Efficient Test Time Adapter Ensembling for Low-resource Language Varieties (Findings): A simple ensembling-based method to use existing language adapters for adapting to unseen languages and language varieties.
MAD-G: Multilingual Adapter Generation for Efficient Cross-Lingual Transfer (Findings): A method based on hyper-networks to generate language adapters for cross-lingual transfer.
Upcoming NLP course by Hugging Face 🤗
One thing that is great about doing NLP these days is that there are a lot of resources to help you get started as well as a lot of tooling and infrastructure to work easily with state-of-the-art models.
A nice resource for learning about using NLP is the NLP course by Hugging Face.

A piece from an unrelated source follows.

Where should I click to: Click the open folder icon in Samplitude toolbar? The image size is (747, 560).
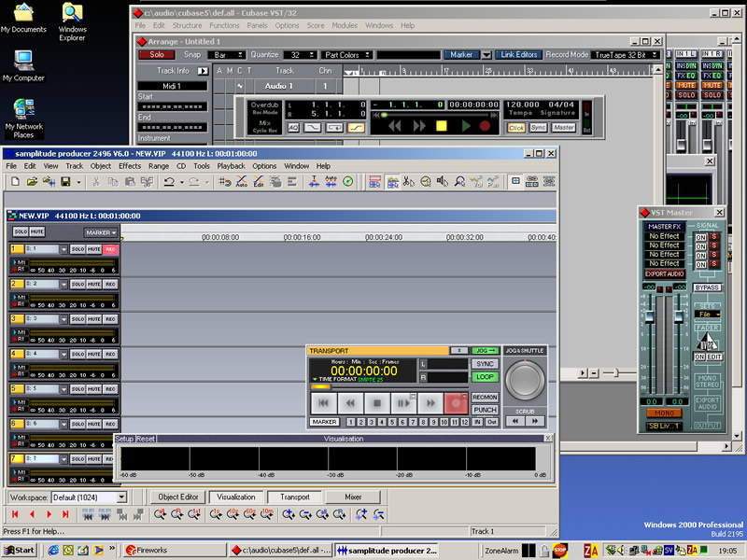[31, 182]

Four chapters are currently available, with more to be released by November 16. The new chapters discuss how to create datasets and tokenizers as well as how to deal with many standard NLP settings, such as fine-tuning a model for translation, summarization, or question answering (see below).
ACL 2021 recap 🏛
This should come as no surprise but it's still interesting to see that among the 14 "hot" topics of 2021 (see above) were 5 pre-trained models (BERT, RoBERTa, BART, GPT-2, XLM-R) and 1 general "Language models" topic. These models are essentially all variants of the same Transformer architecture. This serves as a useful reminder that the community may be overfitting to a particular setting and that it may be worthwhile to look beyond the standard Transformer model (see my recent newsletter for some inspiration).
It seems everyone is exhausted by virtual conferences at this point as I wasn't able to find any write-ups of people's highlights of ACL 2021, in contrast to past conferences (I also didn't manage to finish mine).
If you're attending EMNLP 2021, I hope you'll share your highlights, experience, and insights with the community.